• [GIVEN PROBLEM] Write out the lines below word for word.

——————

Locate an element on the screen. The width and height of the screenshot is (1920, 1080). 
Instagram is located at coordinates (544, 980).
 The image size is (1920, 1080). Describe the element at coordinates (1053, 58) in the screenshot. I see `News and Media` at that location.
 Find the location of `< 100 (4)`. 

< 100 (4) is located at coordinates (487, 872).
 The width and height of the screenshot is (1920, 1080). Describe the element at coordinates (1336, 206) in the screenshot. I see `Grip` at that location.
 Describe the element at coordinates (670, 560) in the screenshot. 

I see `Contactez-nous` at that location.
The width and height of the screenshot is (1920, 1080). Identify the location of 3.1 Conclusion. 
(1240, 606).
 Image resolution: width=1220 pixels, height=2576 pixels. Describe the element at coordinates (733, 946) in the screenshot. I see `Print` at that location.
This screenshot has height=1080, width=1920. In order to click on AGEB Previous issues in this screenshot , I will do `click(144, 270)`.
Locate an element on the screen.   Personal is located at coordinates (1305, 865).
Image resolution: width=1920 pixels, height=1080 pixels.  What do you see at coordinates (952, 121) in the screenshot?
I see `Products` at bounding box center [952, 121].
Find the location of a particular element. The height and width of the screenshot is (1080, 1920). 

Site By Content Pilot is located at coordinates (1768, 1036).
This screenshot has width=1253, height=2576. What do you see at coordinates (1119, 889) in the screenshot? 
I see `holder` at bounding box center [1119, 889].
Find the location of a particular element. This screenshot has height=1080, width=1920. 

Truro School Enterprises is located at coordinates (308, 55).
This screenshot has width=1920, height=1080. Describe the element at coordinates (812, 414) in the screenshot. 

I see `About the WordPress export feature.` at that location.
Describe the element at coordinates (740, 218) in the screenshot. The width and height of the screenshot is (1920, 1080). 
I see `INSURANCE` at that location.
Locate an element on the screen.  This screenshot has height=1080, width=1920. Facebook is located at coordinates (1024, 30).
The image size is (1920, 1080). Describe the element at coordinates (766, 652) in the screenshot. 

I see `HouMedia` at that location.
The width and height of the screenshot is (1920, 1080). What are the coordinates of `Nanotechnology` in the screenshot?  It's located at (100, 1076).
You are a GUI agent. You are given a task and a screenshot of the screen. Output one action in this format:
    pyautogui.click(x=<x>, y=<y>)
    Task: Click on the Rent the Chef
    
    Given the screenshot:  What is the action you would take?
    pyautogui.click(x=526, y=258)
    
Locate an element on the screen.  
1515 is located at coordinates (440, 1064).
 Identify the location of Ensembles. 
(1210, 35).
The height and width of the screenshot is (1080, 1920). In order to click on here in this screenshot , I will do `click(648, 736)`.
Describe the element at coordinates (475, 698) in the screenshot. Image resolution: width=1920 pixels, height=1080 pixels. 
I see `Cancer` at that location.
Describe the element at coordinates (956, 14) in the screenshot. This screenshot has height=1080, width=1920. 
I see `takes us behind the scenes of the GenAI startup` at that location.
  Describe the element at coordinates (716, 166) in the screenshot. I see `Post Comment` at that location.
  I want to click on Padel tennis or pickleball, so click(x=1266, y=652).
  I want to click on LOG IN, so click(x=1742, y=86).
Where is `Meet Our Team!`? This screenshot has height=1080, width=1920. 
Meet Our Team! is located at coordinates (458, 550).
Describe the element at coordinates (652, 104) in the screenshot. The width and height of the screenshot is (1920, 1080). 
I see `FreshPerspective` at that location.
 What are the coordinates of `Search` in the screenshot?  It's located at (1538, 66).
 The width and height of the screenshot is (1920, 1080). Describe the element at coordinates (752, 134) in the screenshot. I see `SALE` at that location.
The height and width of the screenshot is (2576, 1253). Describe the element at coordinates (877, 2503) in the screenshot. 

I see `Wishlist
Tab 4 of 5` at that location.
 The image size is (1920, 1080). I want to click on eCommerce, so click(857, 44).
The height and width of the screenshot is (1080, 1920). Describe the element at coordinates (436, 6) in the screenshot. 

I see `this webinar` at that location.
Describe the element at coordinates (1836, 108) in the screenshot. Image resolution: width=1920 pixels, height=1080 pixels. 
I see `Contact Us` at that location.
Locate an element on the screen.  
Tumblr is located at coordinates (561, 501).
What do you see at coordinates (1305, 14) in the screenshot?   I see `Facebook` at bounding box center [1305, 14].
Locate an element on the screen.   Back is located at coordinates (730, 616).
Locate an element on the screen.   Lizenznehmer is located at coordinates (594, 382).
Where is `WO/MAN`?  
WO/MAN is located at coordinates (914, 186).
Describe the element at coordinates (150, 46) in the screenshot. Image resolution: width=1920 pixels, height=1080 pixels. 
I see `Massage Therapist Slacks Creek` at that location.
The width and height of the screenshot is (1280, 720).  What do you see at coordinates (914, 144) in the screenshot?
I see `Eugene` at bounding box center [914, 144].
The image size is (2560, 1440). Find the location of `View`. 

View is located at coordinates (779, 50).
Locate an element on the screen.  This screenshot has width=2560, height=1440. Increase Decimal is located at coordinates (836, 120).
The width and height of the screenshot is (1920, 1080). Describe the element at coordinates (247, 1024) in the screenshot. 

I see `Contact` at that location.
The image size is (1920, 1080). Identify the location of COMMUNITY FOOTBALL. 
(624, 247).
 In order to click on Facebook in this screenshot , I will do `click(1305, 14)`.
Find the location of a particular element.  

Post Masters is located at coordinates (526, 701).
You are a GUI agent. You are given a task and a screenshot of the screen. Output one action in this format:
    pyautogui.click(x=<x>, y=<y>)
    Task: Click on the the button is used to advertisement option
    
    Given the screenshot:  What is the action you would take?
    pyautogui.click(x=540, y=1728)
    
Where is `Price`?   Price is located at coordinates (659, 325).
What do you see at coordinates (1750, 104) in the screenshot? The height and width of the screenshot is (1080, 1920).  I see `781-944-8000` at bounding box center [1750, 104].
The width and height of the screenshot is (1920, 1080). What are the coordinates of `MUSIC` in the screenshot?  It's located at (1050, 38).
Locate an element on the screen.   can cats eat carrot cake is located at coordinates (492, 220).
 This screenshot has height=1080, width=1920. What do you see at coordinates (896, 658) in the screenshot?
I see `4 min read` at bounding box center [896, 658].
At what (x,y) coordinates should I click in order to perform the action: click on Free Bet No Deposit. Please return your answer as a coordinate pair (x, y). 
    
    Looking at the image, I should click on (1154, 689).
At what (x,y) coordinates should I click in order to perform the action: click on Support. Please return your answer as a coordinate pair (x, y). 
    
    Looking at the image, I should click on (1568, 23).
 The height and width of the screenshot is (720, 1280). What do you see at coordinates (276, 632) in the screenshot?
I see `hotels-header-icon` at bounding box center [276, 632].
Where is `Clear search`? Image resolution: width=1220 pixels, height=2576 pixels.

——————

• [WRITTEN REPLY]
Locate an element on the screen. The width and height of the screenshot is (1920, 1080). 
Instagram is located at coordinates (544, 980).
 The image size is (1920, 1080). Describe the element at coordinates (1053, 58) in the screenshot. I see `News and Media` at that location.
 Find the location of `< 100 (4)`. 

< 100 (4) is located at coordinates (487, 872).
 The width and height of the screenshot is (1920, 1080). Describe the element at coordinates (1336, 206) in the screenshot. I see `Grip` at that location.
 Describe the element at coordinates (670, 560) in the screenshot. 

I see `Contactez-nous` at that location.
The width and height of the screenshot is (1920, 1080). Identify the location of 3.1 Conclusion. 
(1240, 606).
 Image resolution: width=1220 pixels, height=2576 pixels. Describe the element at coordinates (733, 946) in the screenshot. I see `Print` at that location.
This screenshot has height=1080, width=1920. In order to click on AGEB Previous issues in this screenshot , I will do `click(144, 270)`.
Locate an element on the screen.   Personal is located at coordinates (1305, 865).
Image resolution: width=1920 pixels, height=1080 pixels.  What do you see at coordinates (952, 121) in the screenshot?
I see `Products` at bounding box center [952, 121].
Find the location of a particular element. The height and width of the screenshot is (1080, 1920). 

Site By Content Pilot is located at coordinates (1768, 1036).
This screenshot has width=1253, height=2576. What do you see at coordinates (1119, 889) in the screenshot? 
I see `holder` at bounding box center [1119, 889].
Find the location of a particular element. This screenshot has height=1080, width=1920. 

Truro School Enterprises is located at coordinates (308, 55).
This screenshot has width=1920, height=1080. Describe the element at coordinates (812, 414) in the screenshot. 

I see `About the WordPress export feature.` at that location.
Describe the element at coordinates (740, 218) in the screenshot. The width and height of the screenshot is (1920, 1080). 
I see `INSURANCE` at that location.
Locate an element on the screen.  This screenshot has height=1080, width=1920. Facebook is located at coordinates (1024, 30).
The image size is (1920, 1080). Describe the element at coordinates (766, 652) in the screenshot. 

I see `HouMedia` at that location.
The width and height of the screenshot is (1920, 1080). What are the coordinates of `Nanotechnology` in the screenshot?  It's located at (100, 1076).
You are a GUI agent. You are given a task and a screenshot of the screen. Output one action in this format:
    pyautogui.click(x=<x>, y=<y>)
    Task: Click on the Rent the Chef
    
    Given the screenshot:  What is the action you would take?
    pyautogui.click(x=526, y=258)
    
Locate an element on the screen.  
1515 is located at coordinates (440, 1064).
 Identify the location of Ensembles. 
(1210, 35).
The height and width of the screenshot is (1080, 1920). In order to click on here in this screenshot , I will do `click(648, 736)`.
Describe the element at coordinates (475, 698) in the screenshot. Image resolution: width=1920 pixels, height=1080 pixels. 
I see `Cancer` at that location.
Describe the element at coordinates (956, 14) in the screenshot. This screenshot has height=1080, width=1920. 
I see `takes us behind the scenes of the GenAI startup` at that location.
  Describe the element at coordinates (716, 166) in the screenshot. I see `Post Comment` at that location.
  I want to click on Padel tennis or pickleball, so click(x=1266, y=652).
  I want to click on LOG IN, so click(x=1742, y=86).
Where is `Meet Our Team!`? This screenshot has height=1080, width=1920. 
Meet Our Team! is located at coordinates (458, 550).
Describe the element at coordinates (652, 104) in the screenshot. The width and height of the screenshot is (1920, 1080). 
I see `FreshPerspective` at that location.
 What are the coordinates of `Search` in the screenshot?  It's located at (1538, 66).
 The width and height of the screenshot is (1920, 1080). Describe the element at coordinates (752, 134) in the screenshot. I see `SALE` at that location.
The height and width of the screenshot is (2576, 1253). Describe the element at coordinates (877, 2503) in the screenshot. 

I see `Wishlist
Tab 4 of 5` at that location.
 The image size is (1920, 1080). I want to click on eCommerce, so click(857, 44).
The height and width of the screenshot is (1080, 1920). Describe the element at coordinates (436, 6) in the screenshot. 

I see `this webinar` at that location.
Describe the element at coordinates (1836, 108) in the screenshot. Image resolution: width=1920 pixels, height=1080 pixels. 
I see `Contact Us` at that location.
Locate an element on the screen.  
Tumblr is located at coordinates (561, 501).
What do you see at coordinates (1305, 14) in the screenshot?   I see `Facebook` at bounding box center [1305, 14].
Locate an element on the screen.   Back is located at coordinates (730, 616).
Locate an element on the screen.   Lizenznehmer is located at coordinates (594, 382).
Where is `WO/MAN`?  
WO/MAN is located at coordinates (914, 186).
Describe the element at coordinates (150, 46) in the screenshot. Image resolution: width=1920 pixels, height=1080 pixels. 
I see `Massage Therapist Slacks Creek` at that location.
The width and height of the screenshot is (1280, 720).  What do you see at coordinates (914, 144) in the screenshot?
I see `Eugene` at bounding box center [914, 144].
The image size is (2560, 1440). Find the location of `View`. 

View is located at coordinates (779, 50).
Locate an element on the screen.  This screenshot has width=2560, height=1440. Increase Decimal is located at coordinates (836, 120).
The width and height of the screenshot is (1920, 1080). Describe the element at coordinates (247, 1024) in the screenshot. 

I see `Contact` at that location.
The image size is (1920, 1080). Identify the location of COMMUNITY FOOTBALL. 
(624, 247).
 In order to click on Facebook in this screenshot , I will do `click(1305, 14)`.
Find the location of a particular element.  

Post Masters is located at coordinates (526, 701).
You are a GUI agent. You are given a task and a screenshot of the screen. Output one action in this format:
    pyautogui.click(x=<x>, y=<y>)
    Task: Click on the the button is used to advertisement option
    
    Given the screenshot:  What is the action you would take?
    pyautogui.click(x=540, y=1728)
    
Where is `Price`?   Price is located at coordinates (659, 325).
What do you see at coordinates (1750, 104) in the screenshot? The height and width of the screenshot is (1080, 1920).  I see `781-944-8000` at bounding box center [1750, 104].
The width and height of the screenshot is (1920, 1080). What are the coordinates of `MUSIC` in the screenshot?  It's located at (1050, 38).
Locate an element on the screen.   can cats eat carrot cake is located at coordinates (492, 220).
 This screenshot has height=1080, width=1920. What do you see at coordinates (896, 658) in the screenshot?
I see `4 min read` at bounding box center [896, 658].
At what (x,y) coordinates should I click in order to perform the action: click on Free Bet No Deposit. Please return your answer as a coordinate pair (x, y). 
    
    Looking at the image, I should click on (1154, 689).
At what (x,y) coordinates should I click in order to perform the action: click on Support. Please return your answer as a coordinate pair (x, y). 
    
    Looking at the image, I should click on (1568, 23).
 The height and width of the screenshot is (720, 1280). What do you see at coordinates (276, 632) in the screenshot?
I see `hotels-header-icon` at bounding box center [276, 632].
Where is `Clear search`? Image resolution: width=1220 pixels, height=2576 pixels.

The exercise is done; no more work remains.